YOUR GOAL
Word for word, copy the records that follow.

RECORDS PROVIDED
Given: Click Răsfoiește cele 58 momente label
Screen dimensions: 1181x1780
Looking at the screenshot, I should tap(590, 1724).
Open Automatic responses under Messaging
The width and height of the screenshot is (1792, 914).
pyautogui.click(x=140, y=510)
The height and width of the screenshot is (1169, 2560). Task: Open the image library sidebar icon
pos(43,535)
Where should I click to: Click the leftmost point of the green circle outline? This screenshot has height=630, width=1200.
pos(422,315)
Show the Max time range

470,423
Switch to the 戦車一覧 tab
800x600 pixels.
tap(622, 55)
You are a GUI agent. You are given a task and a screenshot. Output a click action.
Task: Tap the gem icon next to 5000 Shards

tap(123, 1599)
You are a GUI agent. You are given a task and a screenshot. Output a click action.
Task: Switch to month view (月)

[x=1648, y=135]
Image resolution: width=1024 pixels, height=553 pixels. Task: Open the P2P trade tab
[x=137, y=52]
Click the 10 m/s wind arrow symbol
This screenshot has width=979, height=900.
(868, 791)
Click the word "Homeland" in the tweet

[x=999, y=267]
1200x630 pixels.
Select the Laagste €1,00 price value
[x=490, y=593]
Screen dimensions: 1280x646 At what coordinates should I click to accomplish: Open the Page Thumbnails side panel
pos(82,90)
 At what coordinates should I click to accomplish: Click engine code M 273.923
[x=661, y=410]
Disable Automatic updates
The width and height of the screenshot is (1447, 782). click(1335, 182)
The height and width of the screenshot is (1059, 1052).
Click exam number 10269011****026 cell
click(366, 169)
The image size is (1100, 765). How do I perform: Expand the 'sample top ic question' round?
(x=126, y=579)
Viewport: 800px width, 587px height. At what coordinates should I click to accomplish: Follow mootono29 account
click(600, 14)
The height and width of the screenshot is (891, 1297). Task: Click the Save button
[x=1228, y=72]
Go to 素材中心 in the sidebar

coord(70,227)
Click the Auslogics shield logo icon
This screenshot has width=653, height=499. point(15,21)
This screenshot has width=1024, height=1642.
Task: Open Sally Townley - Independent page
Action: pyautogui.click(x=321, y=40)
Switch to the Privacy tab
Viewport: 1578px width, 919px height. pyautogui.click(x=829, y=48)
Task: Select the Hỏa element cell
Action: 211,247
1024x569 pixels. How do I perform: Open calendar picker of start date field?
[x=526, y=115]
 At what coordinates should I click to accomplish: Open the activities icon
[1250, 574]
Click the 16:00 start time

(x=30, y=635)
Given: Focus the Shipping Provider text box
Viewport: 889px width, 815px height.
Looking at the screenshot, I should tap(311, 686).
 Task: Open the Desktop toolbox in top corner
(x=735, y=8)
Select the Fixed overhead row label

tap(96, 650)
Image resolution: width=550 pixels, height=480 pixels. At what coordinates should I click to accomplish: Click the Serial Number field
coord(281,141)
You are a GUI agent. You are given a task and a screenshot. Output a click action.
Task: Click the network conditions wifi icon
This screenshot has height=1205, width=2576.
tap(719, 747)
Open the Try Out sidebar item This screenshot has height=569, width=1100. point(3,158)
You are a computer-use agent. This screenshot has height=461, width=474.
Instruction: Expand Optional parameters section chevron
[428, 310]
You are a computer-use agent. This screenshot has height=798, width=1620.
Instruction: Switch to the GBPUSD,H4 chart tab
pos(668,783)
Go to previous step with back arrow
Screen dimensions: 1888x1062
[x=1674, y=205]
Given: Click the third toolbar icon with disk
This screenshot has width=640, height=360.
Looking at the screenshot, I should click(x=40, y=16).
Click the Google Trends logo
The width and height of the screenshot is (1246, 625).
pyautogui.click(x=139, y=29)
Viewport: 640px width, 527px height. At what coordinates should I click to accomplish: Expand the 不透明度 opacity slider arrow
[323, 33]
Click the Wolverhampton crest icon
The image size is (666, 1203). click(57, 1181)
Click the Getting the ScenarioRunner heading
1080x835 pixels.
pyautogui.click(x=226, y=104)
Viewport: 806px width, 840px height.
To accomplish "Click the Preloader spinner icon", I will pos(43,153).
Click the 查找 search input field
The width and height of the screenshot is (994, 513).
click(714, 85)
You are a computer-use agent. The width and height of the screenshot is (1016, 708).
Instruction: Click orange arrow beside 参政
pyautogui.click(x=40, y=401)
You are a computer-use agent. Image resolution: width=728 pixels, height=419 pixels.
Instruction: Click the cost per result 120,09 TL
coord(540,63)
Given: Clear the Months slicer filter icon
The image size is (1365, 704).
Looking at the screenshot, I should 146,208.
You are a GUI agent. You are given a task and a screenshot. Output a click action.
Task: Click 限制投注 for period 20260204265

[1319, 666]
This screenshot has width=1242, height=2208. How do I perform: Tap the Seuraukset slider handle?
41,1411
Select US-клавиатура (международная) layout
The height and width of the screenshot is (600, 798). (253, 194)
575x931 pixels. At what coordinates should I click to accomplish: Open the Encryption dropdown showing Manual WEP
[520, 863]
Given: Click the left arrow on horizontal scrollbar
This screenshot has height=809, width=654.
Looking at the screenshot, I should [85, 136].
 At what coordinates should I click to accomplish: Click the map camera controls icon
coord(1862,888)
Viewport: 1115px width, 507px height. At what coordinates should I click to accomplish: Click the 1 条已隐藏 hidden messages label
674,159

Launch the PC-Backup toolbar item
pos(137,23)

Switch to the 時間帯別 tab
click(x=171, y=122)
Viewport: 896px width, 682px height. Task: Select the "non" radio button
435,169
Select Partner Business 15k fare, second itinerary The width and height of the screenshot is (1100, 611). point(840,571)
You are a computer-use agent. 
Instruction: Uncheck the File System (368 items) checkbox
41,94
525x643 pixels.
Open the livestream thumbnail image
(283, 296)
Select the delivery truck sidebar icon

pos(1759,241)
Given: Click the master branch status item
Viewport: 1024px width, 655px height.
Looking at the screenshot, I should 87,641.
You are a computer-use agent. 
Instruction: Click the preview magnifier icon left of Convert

EXERCISE SOLUTION
Given: Click Răsfoiește cele 58 momente label
Screen dimensions: 1181x1780
Looking at the screenshot, I should tap(590, 1724).
Open Automatic responses under Messaging
The width and height of the screenshot is (1792, 914).
pyautogui.click(x=140, y=510)
The height and width of the screenshot is (1169, 2560). Task: Open the image library sidebar icon
pos(43,535)
Where should I click to: Click the leftmost point of the green circle outline? This screenshot has height=630, width=1200.
pos(422,315)
Show the Max time range

470,423
Switch to the 戦車一覧 tab
800x600 pixels.
tap(622, 55)
You are a GUI agent. You are given a task and a screenshot. Output a click action.
Task: Tap the gem icon next to 5000 Shards

tap(123, 1599)
You are a GUI agent. You are given a task and a screenshot. Output a click action.
Task: Switch to month view (月)

[x=1648, y=135]
Image resolution: width=1024 pixels, height=553 pixels. Task: Open the P2P trade tab
[x=137, y=52]
Click the 10 m/s wind arrow symbol
This screenshot has width=979, height=900.
(868, 791)
Click the word "Homeland" in the tweet

[x=999, y=267]
1200x630 pixels.
Select the Laagste €1,00 price value
[x=490, y=593]
Screen dimensions: 1280x646 At what coordinates should I click to accomplish: Open the Page Thumbnails side panel
pos(82,90)
 At what coordinates should I click to accomplish: Click engine code M 273.923
[x=661, y=410]
Disable Automatic updates
The width and height of the screenshot is (1447, 782). click(1335, 182)
The height and width of the screenshot is (1059, 1052).
Click exam number 10269011****026 cell
click(366, 169)
The image size is (1100, 765). How do I perform: Expand the 'sample top ic question' round?
(x=126, y=579)
Viewport: 800px width, 587px height. At what coordinates should I click to accomplish: Follow mootono29 account
click(600, 14)
The height and width of the screenshot is (891, 1297). Task: Click the Save button
[x=1228, y=72]
Go to 素材中心 in the sidebar

coord(70,227)
Click the Auslogics shield logo icon
This screenshot has width=653, height=499. point(15,21)
This screenshot has width=1024, height=1642.
Task: Open Sally Townley - Independent page
Action: pyautogui.click(x=321, y=40)
Switch to the Privacy tab
Viewport: 1578px width, 919px height. pyautogui.click(x=829, y=48)
Task: Select the Hỏa element cell
Action: 211,247
1024x569 pixels. How do I perform: Open calendar picker of start date field?
[x=526, y=115]
 At what coordinates should I click to accomplish: Open the activities icon
[1250, 574]
Click the 16:00 start time

(x=30, y=635)
Given: Focus the Shipping Provider text box
Viewport: 889px width, 815px height.
Looking at the screenshot, I should tap(311, 686).
 Task: Open the Desktop toolbox in top corner
(x=735, y=8)
Select the Fixed overhead row label

tap(96, 650)
Image resolution: width=550 pixels, height=480 pixels. At what coordinates should I click to accomplish: Click the Serial Number field
coord(281,141)
You are a GUI agent. You are given a task and a screenshot. Output a click action.
Task: Click the network conditions wifi icon
This screenshot has height=1205, width=2576.
tap(719, 747)
Open the Try Out sidebar item This screenshot has height=569, width=1100. point(3,158)
You are a computer-use agent. This screenshot has height=461, width=474.
Instruction: Expand Optional parameters section chevron
[428, 310]
You are a computer-use agent. This screenshot has height=798, width=1620.
Instruction: Switch to the GBPUSD,H4 chart tab
pos(668,783)
Go to previous step with back arrow
Screen dimensions: 1888x1062
[x=1674, y=205]
Given: Click the third toolbar icon with disk
This screenshot has width=640, height=360.
Looking at the screenshot, I should click(x=40, y=16).
Click the Google Trends logo
The width and height of the screenshot is (1246, 625).
pyautogui.click(x=139, y=29)
Viewport: 640px width, 527px height. At what coordinates should I click to accomplish: Expand the 不透明度 opacity slider arrow
[323, 33]
Click the Wolverhampton crest icon
The image size is (666, 1203). click(57, 1181)
Click the Getting the ScenarioRunner heading
1080x835 pixels.
pyautogui.click(x=226, y=104)
Viewport: 806px width, 840px height.
To accomplish "Click the Preloader spinner icon", I will pos(43,153).
Click the 查找 search input field
The width and height of the screenshot is (994, 513).
click(714, 85)
You are a computer-use agent. The width and height of the screenshot is (1016, 708).
Instruction: Click orange arrow beside 参政
pyautogui.click(x=40, y=401)
You are a computer-use agent. Image resolution: width=728 pixels, height=419 pixels.
Instruction: Click the cost per result 120,09 TL
coord(540,63)
Given: Clear the Months slicer filter icon
The image size is (1365, 704).
Looking at the screenshot, I should 146,208.
You are a GUI agent. You are given a task and a screenshot. Output a click action.
Task: Click 限制投注 for period 20260204265

[1319, 666]
This screenshot has width=1242, height=2208. How do I perform: Tap the Seuraukset slider handle?
41,1411
Select US-клавиатура (международная) layout
The height and width of the screenshot is (600, 798). (253, 194)
575x931 pixels. At what coordinates should I click to accomplish: Open the Encryption dropdown showing Manual WEP
[520, 863]
Given: Click the left arrow on horizontal scrollbar
This screenshot has height=809, width=654.
Looking at the screenshot, I should [85, 136].
 At what coordinates should I click to accomplish: Click the map camera controls icon
coord(1862,888)
Viewport: 1115px width, 507px height. At what coordinates should I click to accomplish: Click the 1 条已隐藏 hidden messages label
674,159

Launch the PC-Backup toolbar item
pos(137,23)

Switch to the 時間帯別 tab
click(x=171, y=122)
Viewport: 896px width, 682px height. Task: Select the "non" radio button
435,169
Select Partner Business 15k fare, second itinerary The width and height of the screenshot is (1100, 611). point(840,571)
You are a computer-use agent. 
Instruction: Uncheck the File System (368 items) checkbox
41,94
525x643 pixels.
Open the livestream thumbnail image
(283, 296)
Select the delivery truck sidebar icon

pos(1759,241)
Given: Click the master branch status item
Viewport: 1024px width, 655px height.
Looking at the screenshot, I should 87,641.
You are a computer-use agent. 
Instruction: Click the preview magnifier icon left of Convert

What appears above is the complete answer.